On 17/07/2023 13:24 EEST David Zambonini dzambonini@names.co.uk wrote:
On 16/07/2023 17:54, Aki Tuomi via dovecot wrote:
Hi!
Yes, director and replicator are removed, and won't be available for pro users either.
For NFS setups (or similar shared setups), we have documented a way to use Lua to run a director-like setup, see
https://doc.dovecot.org/3.0/configuration_manual/howto/director_with_lua/
With respect, I'm not sure why these scripts are considered a suitable replacement, because they're not, and it's obvious no real attempt was made to make them so.
Putting aside things relatively trivial to add, like weighted instead of random mappings, the meat of the issue is:
When a backend is removed (fails, or gracefully taken out), the script remaps connecting users that were mapped to it to a different backend. This sounds obvious enough.
However, when that backend comes back up, users aren't mapped back onto it - the users now have mappings elsewhere. Maybe you got lucky and some users that were mapped onto it just didn't connect the whole time it was down, maybe you got a few new users, but for the majority of your active user base, you now have a large imbalance in your user mappings. The backend has stopped existing for them.
So you have to rebalance your user mappings manually.
Rebalancing requires going through all your user mappings. This quickly becomes prohibitively expensive as number of users increases. However, it also leads us on to the next issue.

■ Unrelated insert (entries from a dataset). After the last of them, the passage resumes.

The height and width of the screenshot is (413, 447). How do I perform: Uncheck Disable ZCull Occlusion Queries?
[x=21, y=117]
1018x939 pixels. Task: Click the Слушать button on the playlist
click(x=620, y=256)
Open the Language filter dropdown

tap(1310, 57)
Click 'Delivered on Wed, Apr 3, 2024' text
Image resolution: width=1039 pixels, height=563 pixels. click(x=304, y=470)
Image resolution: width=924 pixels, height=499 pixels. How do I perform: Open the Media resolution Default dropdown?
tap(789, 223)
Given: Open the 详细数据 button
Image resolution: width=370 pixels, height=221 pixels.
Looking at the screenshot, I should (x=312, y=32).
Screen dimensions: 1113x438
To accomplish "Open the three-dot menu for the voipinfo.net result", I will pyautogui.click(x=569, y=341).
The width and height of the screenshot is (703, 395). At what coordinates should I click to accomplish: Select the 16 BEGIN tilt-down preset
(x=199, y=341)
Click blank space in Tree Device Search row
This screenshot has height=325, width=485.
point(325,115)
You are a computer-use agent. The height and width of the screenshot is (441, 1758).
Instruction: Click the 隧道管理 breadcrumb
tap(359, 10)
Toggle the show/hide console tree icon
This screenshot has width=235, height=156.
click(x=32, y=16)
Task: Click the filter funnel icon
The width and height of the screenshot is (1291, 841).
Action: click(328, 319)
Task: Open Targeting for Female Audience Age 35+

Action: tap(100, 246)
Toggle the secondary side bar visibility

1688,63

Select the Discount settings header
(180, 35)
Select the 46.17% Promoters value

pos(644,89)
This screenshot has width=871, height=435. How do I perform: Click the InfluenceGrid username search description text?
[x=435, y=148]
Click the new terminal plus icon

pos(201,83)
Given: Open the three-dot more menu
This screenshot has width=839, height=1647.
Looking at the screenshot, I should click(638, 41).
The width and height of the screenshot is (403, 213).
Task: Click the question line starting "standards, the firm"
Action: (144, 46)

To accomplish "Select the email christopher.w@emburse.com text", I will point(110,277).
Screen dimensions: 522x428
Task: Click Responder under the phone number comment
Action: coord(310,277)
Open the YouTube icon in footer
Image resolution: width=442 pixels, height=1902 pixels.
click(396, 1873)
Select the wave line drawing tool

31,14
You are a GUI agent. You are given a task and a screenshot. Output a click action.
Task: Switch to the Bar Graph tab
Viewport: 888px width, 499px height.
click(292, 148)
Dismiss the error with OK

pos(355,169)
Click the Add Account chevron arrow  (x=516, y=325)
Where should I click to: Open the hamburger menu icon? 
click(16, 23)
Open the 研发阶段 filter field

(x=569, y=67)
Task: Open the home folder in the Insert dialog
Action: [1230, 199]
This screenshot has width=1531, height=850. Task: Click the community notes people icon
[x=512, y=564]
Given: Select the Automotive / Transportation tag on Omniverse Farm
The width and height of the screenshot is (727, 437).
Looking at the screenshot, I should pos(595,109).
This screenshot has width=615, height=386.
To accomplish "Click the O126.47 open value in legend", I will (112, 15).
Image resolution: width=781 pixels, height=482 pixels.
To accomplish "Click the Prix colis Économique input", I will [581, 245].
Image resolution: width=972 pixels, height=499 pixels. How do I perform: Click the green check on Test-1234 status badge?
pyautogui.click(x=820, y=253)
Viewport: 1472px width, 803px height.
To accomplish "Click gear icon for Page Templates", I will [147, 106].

Adding a new backend, or returning a failed backend, requires remapping your users, but you can't remap one that's currently connected to a backend without risking a new connection to the wrong backend.
Either you don't balance/add backends in a way that covers any connected user going forward (which isn't really useful) or you have to start kicking your users (on all of your balancers individually, you don't have the control director gave you any more!) and remapping to rebalance the overall configuration.
We know that a user will immediately attempt to reconnect when it's kicked, this is the nature of imap clients. You now have a race condition, the only solution to which is to lock that user out while you update the database. I'm not even sure how you'd cover this.
So it's all gone from automatic to painfully manual with large overheads and race conditions.
At the very least, to retain the very basic level of suitability would require:
- mappings in the database being given a TTL after which they're no longer considered valid. This is trivial, however:
- importantly, mappings exceeding TTL must *still* be considered valid if the user has existing connections on any balancer. Good luck with that!
And all this doesn't even cover the other deficiencies. Some easy enough to add, some (involving addressing all balancers at once) far less so.
Unfortunately I can't speak for our future plans; but I'd personally remain on 2.x director for the proxies for as long as possible, then potentially look at the feasibility of porting the director code to 3.x.
Again, I really don't understand the thinking behind saying the lua scripts are anything like a suitable replacement. Our team were considering using Pro when the decision to drop director was announced, we backed off quickly as a result.
-- David Zambonini
You do note that most of the issues you just described were actually issues with director itself. The director did not do any automatic healing, load balancing etc, which is why we have a Pro offering that provides actual clustering component (called Palomar architecture).
Those Lua scripts are OK replacement for a do it yourself environment.
Aki